Warum kommt es so überraschend, dass so viele Menschen jetzt eine Impfung brauchen? Es war klar, dass Auffrischungen nötig sind und dass die Regeln für Ungeimpfte verschärft werden…

Die Virologen haben im Sommer genau davor gewarnt. Aber Deutschland war im Wahlkampf. Und wir waren alle erschöpft von der Pandemie – wir wollten gute Nachrichten hören. Da nehme ich mich selbst nicht aus. Auch als Apotheker habe ich eine so schlimme vierte Welle nicht kommen sehen.

Wie viele Impfungen würden die Apotheker schaffen, wenn sie einsteigen dürften?

Das ist pauschal schwer zu sagen. Es kommt auf jede einzelne Apotheke an – und ob pragmatische Lösungen möglich sein werden. Als es mit den Testungen losging, haben einzelne Pharmazieräte verboten, dass Apotheken Zelte aufstellen. Solche Diskussionen können wir nicht noch mal führen. Lösungen könnten auch Gemeindesäle oder Veranstaltungsräume sein. Und dann brauchen wir natürlich möglichst viele Menschen, die impfen. Das können auch pharmazeutisch-technische Assistenten sein. Auch Apotheker und Ärzte im Ruhestand haben ihre Hilfe angeboten. Eine Blitzumfrage unseres Verbands hat ergeben, dass sich 50 Prozent unserer Mitglieder-Apotheken vorstellen könnten, zu impfen. Das würde bei 40 Tagesimpfungen etwa 200 000 Impfungen pro Tag bedeuten. Wir würden eigene Impfzentren aufbauen und das mit Online-Terminvergabe, um Warteschlangen zu vermeiden. Dabei könnten wir aus unseren Erfahrungen mit dem Testen profitieren. Meine Vorstellung wäre, dass wir sieben Tage pro Woche und zwölf Stunden am Tag impfen.

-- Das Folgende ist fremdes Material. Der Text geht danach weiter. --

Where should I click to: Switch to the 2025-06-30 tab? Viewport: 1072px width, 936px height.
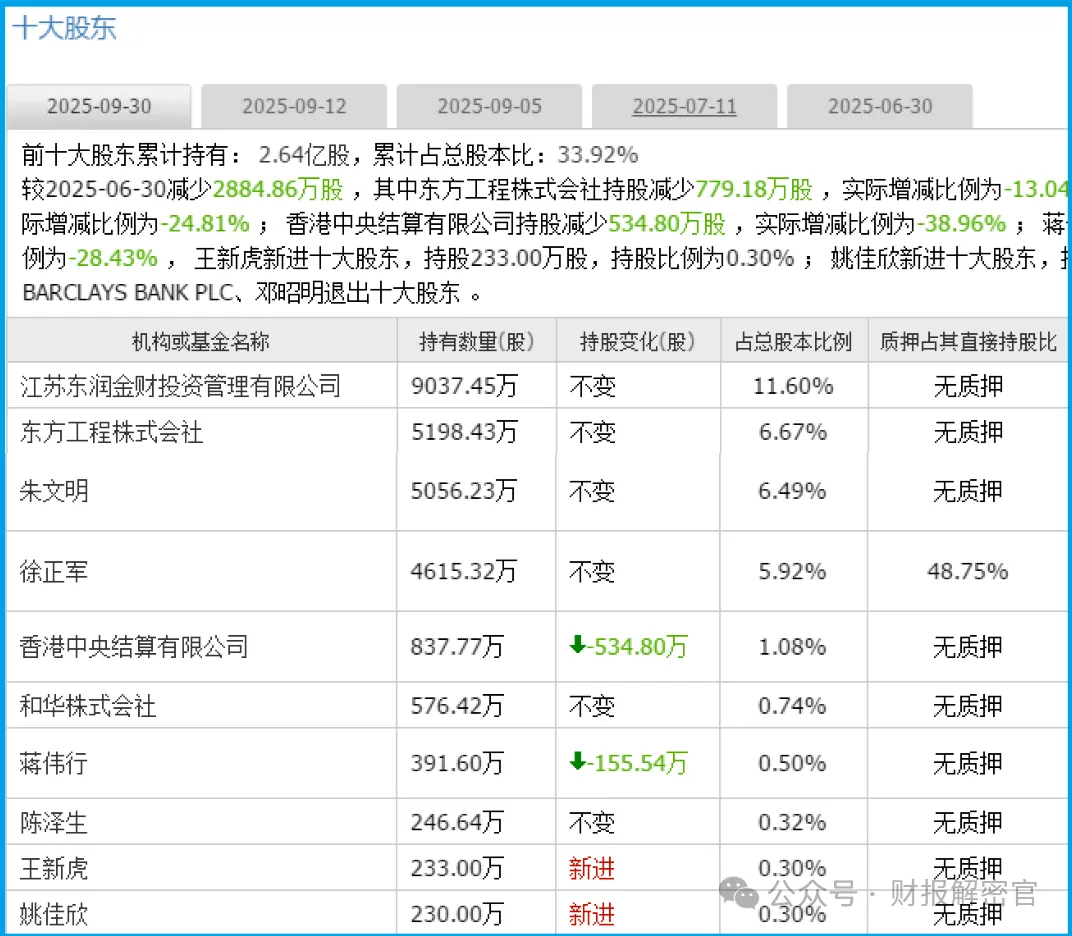click(x=879, y=105)
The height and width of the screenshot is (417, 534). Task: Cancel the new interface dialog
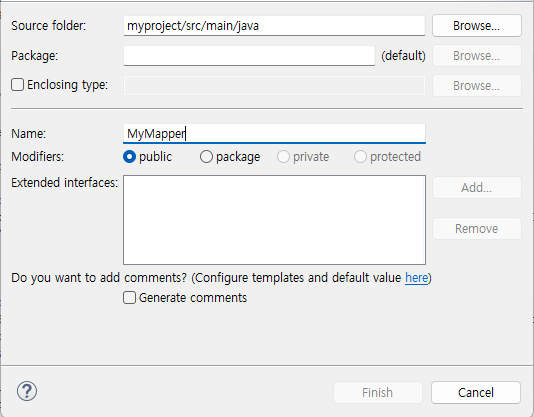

Aber Sie brauchen die Leute dafür. Sind die Apotheker nicht jetzt schon sehr ausgelastet?

Es gibt viele Apotheker, die testen oder Impfzertifikate digitalisieren. Die Teams arbeiten alle an oder über den Belastungsgrenzen. Ich bin aber überzeugt, dass viele Kollegen noch mehr Einsatz zeigen würden, weil ihnen die Sache sehr wichtig ist.

Erwarten Sie, dass die Impfquote dadurch deutlich steigen würde?

Absolut. Unser Angebot wäre niedrigschwellig und wäre auch in kleinen Dörfern umsetzbar. Ich habe neulich einen Sonderimpftag in Gilching beobachtet. Eine Ärztin hat fünf Stunden lang geimpft. Sie hat pro Stunde 15 Menschen geschafft. In der Schlange standen mehr als 500. Rund 450 mussten abends heimgeschickt werden. Darunter waren sicher viele, die sich das nicht noch ein zweites Mal antun werden.